I'mNotSureWhoIWantToBeYet
@C.V. Danes: Didn’t HRC claim that she got more votes from voters than BHO? That probably includes FL and MI (who were kicked out for going out of order, IIRC), I assume. I don’t think there are hard-and-fast rules about what SuperDelegates will do. (I could be wrong, of course.)
Cheers,
Scott.
(Who has no time to check at the moment.)
japa21
Three observations:
Sanders did well, pretty much right where he was expected to be. I am skeptical that he will gain any momentum out of it, but will withhold any predictions at this time.
Clinton made a very gracious concession speech last night. It was obvious she knew she was going to lose and probably by about what she lost by. It is also obvious she realizes she needs to do better with the younger constituency. She specifically came out and said she still has a lot of work to do in convincing them to vote for her. But she wasn’t condescending to them. She said that she wants them to know, whether they vote for her or not, she is still on their side.
Rubio apologized to his supporters for his poor debate performance. This of course sets him up in a difficult situation. He can continue to be robotic, which gives the other candidates ammunition to use against him, or he can try to be more spontaneous, which will allow people to see just how shallow he really is. Either way, I think his ship has sailed.
OzarkHillbilly
@CONGRATULATIONS!: The founding Fathers did not create 4 competing services. There was an army and a navy. The Marines were actually a part of the Navy. Technically, they still are. The Air Force came into existence post WW II.
magurakurin
@rdldot: wapo has it 143,000 for Sanders and 91,000 for Clinton. They dont talk about those numbers because its hard to drive a Clinton is imploding narrative by saying out of 234,000 souls in tiny New Hampshire, 52,000 like Bernie more than Hillary
rikyrah
About Writing While Loving Blackness and Hurting White Feelings
Awesomely Luvvie — February 10, 2016
Are you mad about this title? Keep reading. You’re probably the main one that needs to read this.
It has been an interesting 5 days, since Beyonce dropped her Formation video and broke the internet. People (me included) have not been able to stop talking about it, and it has spurred a gajillion thinkpieces.

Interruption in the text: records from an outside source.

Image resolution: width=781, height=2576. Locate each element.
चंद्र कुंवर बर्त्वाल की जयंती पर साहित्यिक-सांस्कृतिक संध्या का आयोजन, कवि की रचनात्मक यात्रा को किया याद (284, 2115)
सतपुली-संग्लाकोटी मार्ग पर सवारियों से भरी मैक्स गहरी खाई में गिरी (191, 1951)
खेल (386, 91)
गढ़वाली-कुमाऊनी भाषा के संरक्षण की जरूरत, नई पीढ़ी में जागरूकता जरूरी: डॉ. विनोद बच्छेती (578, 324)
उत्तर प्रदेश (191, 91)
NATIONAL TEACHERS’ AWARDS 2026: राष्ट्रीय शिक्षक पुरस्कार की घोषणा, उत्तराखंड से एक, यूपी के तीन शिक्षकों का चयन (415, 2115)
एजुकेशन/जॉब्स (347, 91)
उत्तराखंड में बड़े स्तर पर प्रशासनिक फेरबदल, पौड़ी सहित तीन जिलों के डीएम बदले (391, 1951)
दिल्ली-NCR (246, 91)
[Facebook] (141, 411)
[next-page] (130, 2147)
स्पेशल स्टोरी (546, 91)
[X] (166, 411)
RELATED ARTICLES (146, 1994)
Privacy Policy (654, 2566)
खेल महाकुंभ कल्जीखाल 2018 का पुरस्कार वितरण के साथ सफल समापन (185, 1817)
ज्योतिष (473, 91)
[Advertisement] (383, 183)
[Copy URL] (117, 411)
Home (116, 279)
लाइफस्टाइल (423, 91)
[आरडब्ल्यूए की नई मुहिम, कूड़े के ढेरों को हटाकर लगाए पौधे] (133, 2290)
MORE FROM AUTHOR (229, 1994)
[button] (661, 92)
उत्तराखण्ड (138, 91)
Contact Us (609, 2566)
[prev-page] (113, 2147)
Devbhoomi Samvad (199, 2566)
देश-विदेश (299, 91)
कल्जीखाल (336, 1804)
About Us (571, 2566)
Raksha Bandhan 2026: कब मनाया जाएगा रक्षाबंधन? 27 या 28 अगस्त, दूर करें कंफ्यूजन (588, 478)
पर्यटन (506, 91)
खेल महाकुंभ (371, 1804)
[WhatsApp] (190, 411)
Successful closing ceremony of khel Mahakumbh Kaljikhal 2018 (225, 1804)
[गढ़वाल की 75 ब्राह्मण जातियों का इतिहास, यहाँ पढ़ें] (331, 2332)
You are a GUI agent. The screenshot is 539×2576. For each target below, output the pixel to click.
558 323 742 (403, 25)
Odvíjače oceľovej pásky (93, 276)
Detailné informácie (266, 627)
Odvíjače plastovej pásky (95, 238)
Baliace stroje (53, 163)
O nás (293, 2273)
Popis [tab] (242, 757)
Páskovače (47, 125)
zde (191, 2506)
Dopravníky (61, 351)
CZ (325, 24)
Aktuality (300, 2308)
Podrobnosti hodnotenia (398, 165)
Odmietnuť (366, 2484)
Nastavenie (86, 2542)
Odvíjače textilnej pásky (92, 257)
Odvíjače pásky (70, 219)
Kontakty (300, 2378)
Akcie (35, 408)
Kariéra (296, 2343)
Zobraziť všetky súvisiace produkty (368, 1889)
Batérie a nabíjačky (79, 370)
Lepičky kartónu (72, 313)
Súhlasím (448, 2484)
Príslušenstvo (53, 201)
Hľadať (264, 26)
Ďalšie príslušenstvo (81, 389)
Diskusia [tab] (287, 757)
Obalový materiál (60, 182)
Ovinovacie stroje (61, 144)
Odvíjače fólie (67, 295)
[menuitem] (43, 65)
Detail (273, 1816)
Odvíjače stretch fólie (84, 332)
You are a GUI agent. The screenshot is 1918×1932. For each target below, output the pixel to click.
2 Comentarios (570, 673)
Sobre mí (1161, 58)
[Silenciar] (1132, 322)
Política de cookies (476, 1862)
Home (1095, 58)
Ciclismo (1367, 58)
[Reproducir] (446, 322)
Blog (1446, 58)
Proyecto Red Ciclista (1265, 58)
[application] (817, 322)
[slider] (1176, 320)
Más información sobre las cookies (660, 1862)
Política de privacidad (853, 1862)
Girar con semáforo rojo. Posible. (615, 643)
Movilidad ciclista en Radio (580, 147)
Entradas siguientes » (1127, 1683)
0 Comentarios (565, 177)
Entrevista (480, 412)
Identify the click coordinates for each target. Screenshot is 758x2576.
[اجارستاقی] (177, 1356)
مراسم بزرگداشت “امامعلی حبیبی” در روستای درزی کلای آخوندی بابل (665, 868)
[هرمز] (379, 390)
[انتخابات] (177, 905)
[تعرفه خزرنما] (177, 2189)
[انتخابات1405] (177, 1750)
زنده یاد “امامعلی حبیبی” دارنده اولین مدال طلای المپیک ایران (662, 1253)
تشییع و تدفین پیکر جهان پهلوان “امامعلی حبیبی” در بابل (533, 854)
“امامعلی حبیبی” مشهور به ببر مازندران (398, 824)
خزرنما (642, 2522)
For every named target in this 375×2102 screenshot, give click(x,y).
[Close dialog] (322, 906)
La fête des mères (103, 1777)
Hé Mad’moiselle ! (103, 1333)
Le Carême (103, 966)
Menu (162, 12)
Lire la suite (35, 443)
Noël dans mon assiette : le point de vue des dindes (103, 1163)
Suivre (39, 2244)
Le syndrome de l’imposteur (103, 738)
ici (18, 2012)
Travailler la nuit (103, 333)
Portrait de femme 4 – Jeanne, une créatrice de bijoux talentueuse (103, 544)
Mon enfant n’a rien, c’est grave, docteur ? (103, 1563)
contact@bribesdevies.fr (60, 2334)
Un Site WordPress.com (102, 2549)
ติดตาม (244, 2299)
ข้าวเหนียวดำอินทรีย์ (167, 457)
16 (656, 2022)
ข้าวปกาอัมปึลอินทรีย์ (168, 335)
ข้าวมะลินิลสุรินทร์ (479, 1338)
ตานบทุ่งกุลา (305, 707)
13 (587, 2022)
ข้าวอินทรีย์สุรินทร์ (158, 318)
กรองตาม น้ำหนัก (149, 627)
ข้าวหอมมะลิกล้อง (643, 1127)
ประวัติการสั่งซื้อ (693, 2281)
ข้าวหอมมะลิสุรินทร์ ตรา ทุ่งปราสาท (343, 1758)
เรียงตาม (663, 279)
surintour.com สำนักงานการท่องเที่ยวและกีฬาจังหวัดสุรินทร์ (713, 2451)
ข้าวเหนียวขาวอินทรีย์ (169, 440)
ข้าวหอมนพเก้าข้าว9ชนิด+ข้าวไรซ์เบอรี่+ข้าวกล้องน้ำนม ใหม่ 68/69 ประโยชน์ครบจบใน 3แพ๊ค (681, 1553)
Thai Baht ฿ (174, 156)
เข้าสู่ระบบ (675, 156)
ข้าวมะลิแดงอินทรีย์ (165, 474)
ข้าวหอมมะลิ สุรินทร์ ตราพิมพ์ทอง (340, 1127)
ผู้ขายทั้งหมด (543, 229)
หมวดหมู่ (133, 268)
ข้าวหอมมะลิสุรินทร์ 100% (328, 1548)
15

Most folks love it and have been vocal about it but the critiques have poured in too. Then she performed at the Superbowl, had her dancers dressed as Black Panthers and everyone lost their collective minds.
Beyonce’s unapologetic Blackness has heartened those of us who see ourselves in her, and it has offended some people who don’t think she represents them. There have been oceans of white tears for folks to swim in since it happened.
On the night of the Superbowl, I received an email from a woman who reads my blog. What she thought was her passing on some advice to me was really her being Den Mother of Hurt White Feelings.
henqiguai
@Technocrat(#70):
Wait, are you a Mack Reynolds fan?
Barbara
@WereBear: Yes, pharm companies, but the FDA totally dropped the ball in approving Oxycontin. Now, if you read any mainstream article about possible solutions to the overdose epidemic, like controlling the prescribing of opioids, people who (claim to) have chronic pain flood the comments section with comments that range from desperation regarding their own needs to what sounds to me to be gleeful indifference at the deaths of addicts, who only deserve what they had coming to them and are doing society a favor by dying young. In other words, it’s really hard to see how to reverse this train, but it is being slowly reversed by state laws that at least limit the most extreme opportunities to abuse these drugs (doctor shopping and selling what you don’t need to others). But paradoxically, it’s the newfound scarcity of prescription opioids, which are now more expensive, that has made heroin, which is now very cheap, such a scourge. But at the heart of it all is the receptivity of the economically hard pressed to more dangerous drugs. It kind of frosts me that the DEA has been able to so effectively stymie the study of medical marijuana. I don’t think marijuana is harmless, but it’s a heck of a lot less harmful than heroin.
singfoom
@WereBear: @D58826: Any thought to the idea that the dreaded “socialist” label has been watered down by the constant use of it as a “Something that we don’t like that helps non rich people” by the RWNJs for the last 25 years?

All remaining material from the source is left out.